As a volunteer, Kunkel observed advocates coaching women to share their experiences and stories in such a way so criteria could be met to receive assistance such as housing or an extension at the shelter. Unfortunately, this coaching process can marginalize the survivor’s perspective and her role in her own recovery.

For Kunkel, this coaching contradicted the organization’s mission of empowering the survivor to represent herself and make choices to improve her own life.

“Throughout the training, we were told again and again, trust the survivor. It is her story, her lived experience, and we are there to listen and be supportive,” Kunkel said. “Yet there is a lot of coaching that goes on and changing of what might have actually happened.”

For example, Kunkel points to a series of questions that volunteers and staff ask when women seeking shelter call the crisis hotline.
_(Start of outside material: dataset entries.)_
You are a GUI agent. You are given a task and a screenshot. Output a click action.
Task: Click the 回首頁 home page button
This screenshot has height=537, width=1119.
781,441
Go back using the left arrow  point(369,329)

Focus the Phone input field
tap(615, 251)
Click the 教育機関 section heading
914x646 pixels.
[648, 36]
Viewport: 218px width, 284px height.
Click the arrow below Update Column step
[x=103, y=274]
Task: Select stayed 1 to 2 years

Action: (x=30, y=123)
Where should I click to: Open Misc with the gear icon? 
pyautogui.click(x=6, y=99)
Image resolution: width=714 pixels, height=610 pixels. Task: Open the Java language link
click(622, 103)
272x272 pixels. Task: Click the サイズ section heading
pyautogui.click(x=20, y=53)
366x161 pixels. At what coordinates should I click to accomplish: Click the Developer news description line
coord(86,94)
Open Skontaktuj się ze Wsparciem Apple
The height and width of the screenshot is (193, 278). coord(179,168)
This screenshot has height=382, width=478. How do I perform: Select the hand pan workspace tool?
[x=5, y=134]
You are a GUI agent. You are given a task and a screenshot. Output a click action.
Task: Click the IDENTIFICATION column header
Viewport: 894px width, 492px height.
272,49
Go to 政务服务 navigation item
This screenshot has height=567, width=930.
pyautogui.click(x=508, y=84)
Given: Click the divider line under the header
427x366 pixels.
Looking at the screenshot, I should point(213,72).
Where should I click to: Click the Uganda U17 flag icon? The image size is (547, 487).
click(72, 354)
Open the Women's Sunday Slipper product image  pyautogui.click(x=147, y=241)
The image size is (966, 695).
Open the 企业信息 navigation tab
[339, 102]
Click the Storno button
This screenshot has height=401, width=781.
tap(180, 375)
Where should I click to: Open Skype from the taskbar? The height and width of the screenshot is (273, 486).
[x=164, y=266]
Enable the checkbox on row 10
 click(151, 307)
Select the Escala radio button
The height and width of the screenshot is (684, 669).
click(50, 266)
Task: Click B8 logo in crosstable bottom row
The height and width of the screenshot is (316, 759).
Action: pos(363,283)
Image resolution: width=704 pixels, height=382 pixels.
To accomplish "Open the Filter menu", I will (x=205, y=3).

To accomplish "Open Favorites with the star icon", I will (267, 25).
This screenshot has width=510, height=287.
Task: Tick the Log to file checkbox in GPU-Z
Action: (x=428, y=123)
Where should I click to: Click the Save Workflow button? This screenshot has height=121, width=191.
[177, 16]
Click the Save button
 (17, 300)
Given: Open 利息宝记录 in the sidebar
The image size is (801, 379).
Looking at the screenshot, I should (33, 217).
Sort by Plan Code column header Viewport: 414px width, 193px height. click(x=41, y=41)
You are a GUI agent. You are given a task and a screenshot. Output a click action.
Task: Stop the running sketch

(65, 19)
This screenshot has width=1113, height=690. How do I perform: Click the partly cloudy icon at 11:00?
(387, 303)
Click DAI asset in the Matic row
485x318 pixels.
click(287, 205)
A woman who may be scared of her abuser, but in a safe location, may not meet the checklist for staying at the shelter. However, if the woman says she feels endangered, that could be enough to receive refuge.

“They have to change the way they construct their story just to get into the shelter, but really it goes even beyond that,” Kunkel said.

While it's beneficial in that survivors receive the resources they need to move past abusive relationships, Kunkel claims that requiring survivors to adapt and fragment their stories can be detrimental to processing their experiences and reaping the subsequent mental and emotional health benefits.

“The stories are getting told in so many different ways, you don’t actually know what the real story is anymore. Part of that is just life. But when survivors tell their full, unedited story, they actually get a chance to heal and make sense of the potential trauma they have endured,” she said.

Kunkel’s work on survivors’ narratives is just one of several research areas she has explored since volunteering at the women’s shelter.

In 2013, with D’Enbeau, she published an article in the Journal of Applied Communication Research that identified the paradoxes of a domestic violence center, which espoused empowerment for survivors but whose policies actually hamstrung them and the staff that tried fervently to assist them. They also studied the shelter employees, who work long hours, receive low wages, experience burnout and have high turnover rates.

In addition, she is working on a first-person account of what it is like to deal with the support dilemmas and dialectical tensions faced when volunteering at a domestic violence shelter as a feminist scholar and professor of communication and gender studies.

At the heart of Kunkel’s research is studying ways for survivors to use social support networks to break out of the cycle of violence. Kunkel would like to see an environment where survivors can fully and accurately express their experiences and feelings without jeopardizing their chance of receiving assistance. Kunkel hopes to share her findings with domestic violence centers across the country so that they may then best help the survivors they serve.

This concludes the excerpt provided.